:: Text segment ::
# Forum Demographics



## mr drinky (Aug 11, 2011)

I'm sitting in the Amsterdam airport and you have a real-time reminder of who lives abroad (ecchef, Darkhoek, toek, oivind, maxim etc.), the rest of you online don't have an excuse 

But that also got me thinking: Are there any women on this forum? I think someone signed up as Rachael Ray to raz Dave, so at least someone is pretending to be a woman.

k.


----------



## toek (Aug 11, 2011)

i can pretend to be female if it makes you happy =)


----------



## mr drinky (Aug 11, 2011)

Nothing would make me happier, toek. And does that mean your next knife is a 5 1/2 inch santoku?

* I figure some stereotypes should shake the bush a bit.

k.


----------



## toek (Aug 11, 2011)

Actually my first knife was a santoku...:O


----------



## 99Limited (Aug 11, 2011)

I've wondered where the women are myself. There has to be some pros with excellent knife skills and a work kit worthy of showing off. Maybe they don't want to get tied up with a bunch of knuckle heads. The only woman I've ever heard mention was Pam at FF or Chowhound, I don't remember which forum. I think we need some women to put us back in our place when we get out of line.


----------



## Eamon Burke (Aug 11, 2011)

I've been wondering this for months, and almost made a post with this exact title! I didn't want to offend anyone, and I'm not sure what does and doesn't these days.

I've also wondered if there are any black dudes on the forum? Everyone's pictures are pretty much anglo and asian people.

What gives?


----------



## goodchef1 (Aug 11, 2011)

I never thought of this place as ideal to pick up women, JK, I kinda know what you meant. though I could create a KKF calendar with beautiful women showcasing popular knives  hmmm, knives and bikinis anyone?


----------



## echerub (Aug 11, 2011)

I'd honestly prefer to see just the knives on their own  Likewise with cars, firearms, electronics. Beer, however....


----------



## kalaeb (Aug 11, 2011)

Lol, any women who may have been here just left.


----------



## bprescot (Aug 11, 2011)

Though it may reinforce something reported in an earlier post, where a former SLT employee commented that all men that come in head straight for the knives... It is a little strange as KF had a small number of active female participants, though, now that I'm thinking about it, I haven't seen them around in a while either here, there, or FF.


----------



## Andrew H (Aug 11, 2011)

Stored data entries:

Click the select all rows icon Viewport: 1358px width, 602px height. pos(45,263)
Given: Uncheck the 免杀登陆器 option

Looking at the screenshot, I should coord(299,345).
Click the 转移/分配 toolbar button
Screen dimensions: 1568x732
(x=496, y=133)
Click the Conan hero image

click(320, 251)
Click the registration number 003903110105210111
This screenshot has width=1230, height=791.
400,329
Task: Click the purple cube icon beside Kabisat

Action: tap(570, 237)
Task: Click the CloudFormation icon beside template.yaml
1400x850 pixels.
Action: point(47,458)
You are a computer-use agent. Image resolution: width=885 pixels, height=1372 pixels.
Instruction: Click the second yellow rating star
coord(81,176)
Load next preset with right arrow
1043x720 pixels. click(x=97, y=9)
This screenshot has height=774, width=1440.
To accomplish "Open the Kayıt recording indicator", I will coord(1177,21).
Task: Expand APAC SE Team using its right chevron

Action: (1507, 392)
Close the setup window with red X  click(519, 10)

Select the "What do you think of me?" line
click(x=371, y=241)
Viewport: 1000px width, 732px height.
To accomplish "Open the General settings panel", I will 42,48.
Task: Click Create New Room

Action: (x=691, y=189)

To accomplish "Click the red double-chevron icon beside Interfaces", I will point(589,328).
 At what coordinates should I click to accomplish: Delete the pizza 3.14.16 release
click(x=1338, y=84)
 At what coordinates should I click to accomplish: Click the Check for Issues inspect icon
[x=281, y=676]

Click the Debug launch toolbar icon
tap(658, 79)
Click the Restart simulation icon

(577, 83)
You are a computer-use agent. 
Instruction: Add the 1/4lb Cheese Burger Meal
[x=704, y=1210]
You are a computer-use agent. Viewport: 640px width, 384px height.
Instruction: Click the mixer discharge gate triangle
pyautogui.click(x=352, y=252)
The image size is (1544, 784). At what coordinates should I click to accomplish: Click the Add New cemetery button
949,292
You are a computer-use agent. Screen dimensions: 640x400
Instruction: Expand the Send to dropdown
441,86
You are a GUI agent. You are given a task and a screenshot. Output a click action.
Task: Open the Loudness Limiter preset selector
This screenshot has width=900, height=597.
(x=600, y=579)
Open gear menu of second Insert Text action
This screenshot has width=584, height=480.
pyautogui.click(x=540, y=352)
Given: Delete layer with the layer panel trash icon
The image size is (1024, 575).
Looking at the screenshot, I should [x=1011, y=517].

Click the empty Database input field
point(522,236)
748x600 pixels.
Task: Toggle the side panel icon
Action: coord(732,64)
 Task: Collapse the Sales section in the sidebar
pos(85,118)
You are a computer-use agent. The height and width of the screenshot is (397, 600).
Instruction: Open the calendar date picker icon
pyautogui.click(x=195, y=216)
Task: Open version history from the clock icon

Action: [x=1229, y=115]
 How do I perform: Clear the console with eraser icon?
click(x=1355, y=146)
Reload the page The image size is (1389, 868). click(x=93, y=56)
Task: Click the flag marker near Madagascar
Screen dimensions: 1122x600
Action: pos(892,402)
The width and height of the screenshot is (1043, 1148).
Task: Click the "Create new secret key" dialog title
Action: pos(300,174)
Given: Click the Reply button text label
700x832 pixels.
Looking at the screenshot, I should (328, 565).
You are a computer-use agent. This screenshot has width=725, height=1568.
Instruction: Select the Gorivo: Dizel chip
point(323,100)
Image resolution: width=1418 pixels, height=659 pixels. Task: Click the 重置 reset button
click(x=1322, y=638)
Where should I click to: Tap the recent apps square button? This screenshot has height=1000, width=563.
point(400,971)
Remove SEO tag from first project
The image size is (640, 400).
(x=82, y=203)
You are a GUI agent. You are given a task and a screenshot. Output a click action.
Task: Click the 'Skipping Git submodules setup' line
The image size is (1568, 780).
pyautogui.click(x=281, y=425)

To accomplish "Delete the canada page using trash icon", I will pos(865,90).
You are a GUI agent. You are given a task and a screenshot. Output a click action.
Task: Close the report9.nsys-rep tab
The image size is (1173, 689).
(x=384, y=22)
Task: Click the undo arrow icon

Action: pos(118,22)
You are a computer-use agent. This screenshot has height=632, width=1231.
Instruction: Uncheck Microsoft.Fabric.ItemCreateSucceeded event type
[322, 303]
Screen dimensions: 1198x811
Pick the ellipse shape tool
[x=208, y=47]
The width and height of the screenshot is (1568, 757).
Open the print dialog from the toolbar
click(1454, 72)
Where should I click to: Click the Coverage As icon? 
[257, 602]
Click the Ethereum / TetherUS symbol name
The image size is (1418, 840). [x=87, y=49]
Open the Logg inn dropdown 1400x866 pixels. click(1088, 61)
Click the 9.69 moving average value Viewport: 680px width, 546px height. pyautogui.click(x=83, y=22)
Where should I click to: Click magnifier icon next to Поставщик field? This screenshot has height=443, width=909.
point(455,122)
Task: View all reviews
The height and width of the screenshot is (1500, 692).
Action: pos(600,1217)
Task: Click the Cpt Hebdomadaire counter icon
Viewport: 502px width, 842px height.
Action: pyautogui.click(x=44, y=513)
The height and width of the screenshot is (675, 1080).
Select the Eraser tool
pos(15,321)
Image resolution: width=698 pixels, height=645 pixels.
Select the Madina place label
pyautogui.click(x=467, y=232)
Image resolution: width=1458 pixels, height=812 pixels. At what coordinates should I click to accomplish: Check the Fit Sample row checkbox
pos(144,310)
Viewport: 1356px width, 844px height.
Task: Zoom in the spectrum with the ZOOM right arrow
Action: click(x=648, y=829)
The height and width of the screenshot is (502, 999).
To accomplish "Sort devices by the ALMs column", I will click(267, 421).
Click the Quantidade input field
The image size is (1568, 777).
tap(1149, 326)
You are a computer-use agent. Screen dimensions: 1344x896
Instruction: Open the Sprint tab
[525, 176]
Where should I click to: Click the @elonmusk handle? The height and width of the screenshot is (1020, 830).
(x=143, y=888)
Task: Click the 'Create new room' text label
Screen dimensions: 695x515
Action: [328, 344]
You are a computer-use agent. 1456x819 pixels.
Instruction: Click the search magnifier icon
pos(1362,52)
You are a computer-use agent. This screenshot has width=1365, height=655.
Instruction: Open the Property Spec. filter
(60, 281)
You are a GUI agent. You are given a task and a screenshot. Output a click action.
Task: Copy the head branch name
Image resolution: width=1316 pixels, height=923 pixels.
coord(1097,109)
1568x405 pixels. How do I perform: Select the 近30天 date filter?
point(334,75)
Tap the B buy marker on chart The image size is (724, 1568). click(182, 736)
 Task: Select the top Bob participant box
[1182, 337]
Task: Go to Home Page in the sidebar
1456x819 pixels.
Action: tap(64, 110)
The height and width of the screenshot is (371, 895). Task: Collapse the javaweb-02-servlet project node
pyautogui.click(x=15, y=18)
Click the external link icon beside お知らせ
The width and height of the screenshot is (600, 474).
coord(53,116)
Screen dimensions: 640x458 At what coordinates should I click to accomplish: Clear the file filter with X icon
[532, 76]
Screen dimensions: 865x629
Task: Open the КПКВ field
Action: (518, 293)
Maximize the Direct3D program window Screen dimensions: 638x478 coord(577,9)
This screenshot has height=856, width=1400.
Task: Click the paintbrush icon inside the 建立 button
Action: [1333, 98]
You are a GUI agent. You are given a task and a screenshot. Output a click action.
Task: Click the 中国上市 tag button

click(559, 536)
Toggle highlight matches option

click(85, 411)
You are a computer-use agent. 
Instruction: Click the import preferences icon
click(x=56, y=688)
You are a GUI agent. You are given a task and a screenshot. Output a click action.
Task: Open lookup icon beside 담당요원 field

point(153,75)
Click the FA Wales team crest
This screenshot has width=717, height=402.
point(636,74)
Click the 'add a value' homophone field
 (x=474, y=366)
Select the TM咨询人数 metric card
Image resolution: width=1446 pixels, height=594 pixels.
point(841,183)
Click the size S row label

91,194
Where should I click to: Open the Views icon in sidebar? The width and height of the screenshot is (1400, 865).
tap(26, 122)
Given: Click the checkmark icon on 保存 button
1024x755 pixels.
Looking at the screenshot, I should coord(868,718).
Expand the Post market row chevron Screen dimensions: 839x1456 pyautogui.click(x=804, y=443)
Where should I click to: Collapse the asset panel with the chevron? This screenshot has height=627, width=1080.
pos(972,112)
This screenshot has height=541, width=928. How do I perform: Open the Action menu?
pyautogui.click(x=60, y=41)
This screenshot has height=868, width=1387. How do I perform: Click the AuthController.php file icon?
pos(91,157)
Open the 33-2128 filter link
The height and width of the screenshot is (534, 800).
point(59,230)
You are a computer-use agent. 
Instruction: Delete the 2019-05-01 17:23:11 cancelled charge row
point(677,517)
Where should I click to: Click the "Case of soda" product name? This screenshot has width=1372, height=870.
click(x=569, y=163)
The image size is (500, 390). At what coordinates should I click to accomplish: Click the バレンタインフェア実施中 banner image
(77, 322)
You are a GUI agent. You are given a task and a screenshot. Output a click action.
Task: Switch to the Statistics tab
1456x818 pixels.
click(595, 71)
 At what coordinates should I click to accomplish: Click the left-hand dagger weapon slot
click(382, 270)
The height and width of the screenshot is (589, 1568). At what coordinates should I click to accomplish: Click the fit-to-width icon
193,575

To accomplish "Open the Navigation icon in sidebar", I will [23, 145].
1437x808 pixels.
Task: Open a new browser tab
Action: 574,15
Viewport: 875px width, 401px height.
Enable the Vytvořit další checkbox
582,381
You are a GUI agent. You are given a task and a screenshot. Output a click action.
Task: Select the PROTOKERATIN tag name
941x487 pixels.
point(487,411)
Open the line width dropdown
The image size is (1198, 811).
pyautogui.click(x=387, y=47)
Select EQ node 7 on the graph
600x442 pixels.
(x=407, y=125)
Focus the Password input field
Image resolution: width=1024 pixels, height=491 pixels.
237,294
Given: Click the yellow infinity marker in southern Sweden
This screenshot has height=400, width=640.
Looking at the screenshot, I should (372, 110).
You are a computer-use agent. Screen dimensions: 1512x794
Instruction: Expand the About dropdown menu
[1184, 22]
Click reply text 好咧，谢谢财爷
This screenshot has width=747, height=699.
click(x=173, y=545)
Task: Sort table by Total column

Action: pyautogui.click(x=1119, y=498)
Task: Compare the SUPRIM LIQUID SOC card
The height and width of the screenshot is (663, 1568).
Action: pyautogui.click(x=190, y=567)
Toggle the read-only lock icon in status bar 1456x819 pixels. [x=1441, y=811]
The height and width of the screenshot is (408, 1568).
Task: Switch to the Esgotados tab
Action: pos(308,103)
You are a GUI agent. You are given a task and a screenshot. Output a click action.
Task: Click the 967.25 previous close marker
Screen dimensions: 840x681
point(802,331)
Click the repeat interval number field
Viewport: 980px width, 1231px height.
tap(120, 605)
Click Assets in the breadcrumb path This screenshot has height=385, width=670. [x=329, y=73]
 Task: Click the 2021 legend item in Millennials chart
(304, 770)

:: Challenges ::
A – Can you retype the records from their first line through the line containing "1043x720 pixels. click(x=97, y=9)", with both of those lines included?
B – How might the forum thread about who participates in the knife forum go on? Write what comes next, starting right after its last line.
The thread and the records have no connection to each other.

:: Results for each task ::
A –
Click the select all rows icon Viewport: 1358px width, 602px height. pos(45,263)
Given: Uncheck the 免杀登陆器 option

Looking at the screenshot, I should coord(299,345).
Click the 转移/分配 toolbar button
Screen dimensions: 1568x732
(x=496, y=133)
Click the Conan hero image

click(320, 251)
Click the registration number 003903110105210111
This screenshot has width=1230, height=791.
400,329
Task: Click the purple cube icon beside Kabisat

Action: tap(570, 237)
Task: Click the CloudFormation icon beside template.yaml
1400x850 pixels.
Action: point(47,458)
You are a computer-use agent. Image resolution: width=885 pixels, height=1372 pixels.
Instruction: Click the second yellow rating star
coord(81,176)
Load next preset with right arrow
1043x720 pixels. click(x=97, y=9)

B –
kalaeb said:


> Lol, any women who may have been here just left.


+1


----------



## tk59 (Aug 11, 2011)

Weren't you over at KF when we went through this last year, Karring? I am aware of a couple of women on the forum as well as a "black" guy although he wouldn't really characterize himself that way. I'm sure they all think this thread is beneath them.


----------



## 99Limited (Aug 11, 2011)

I think the original purpose of this thread was, "Where are the women who can bring something to the table with their experience and knowledge". Seems there's always some bone headed guy that just has to make some kind of comment that would ward women off. I guess it's "Once a boys' club, always a boys' club".


----------



## Salty dog (Aug 11, 2011)

goodchef1 said:


> I never thought of this place as ideal to pick up women, JK, I kinda know what you meant. though I could create a KKF calendar with beautiful women showcasing popular knives  hmmm, knives and bikinis anyone?


 
It works with motorcycles!


----------



## Salty dog (Aug 11, 2011)

Has anyone seen a female that was proficient with a knife? (lesbians excluded)

Can I say that?


----------



## tk59 (Aug 11, 2011)

Depends what you mean by proficient but I would say yes. I know a few, actually. One of them likes to wield a 270 mm Yoshikane gyuto, as a matter of fact.


----------



## mattrud (Aug 11, 2011)

Salty dog said:


> Has anyone seen a female that was proficient with a knife? (lesbians excluded)
> 
> Can I say that?


 
The best cook I have ever worked with is a woman.


----------



## oivind_dahle (Aug 11, 2011)

Im female and also a lesbian. Im also very drunk now and on my iPhone


----------



## JBroida (Aug 11, 2011)

oivind_dahle said:


> Im female and also a lesbian. Im also very drunk now and on my iPhone


 
haha

I also know a few badass female chefs (not lesbian)


----------



## mr drinky (Aug 11, 2011)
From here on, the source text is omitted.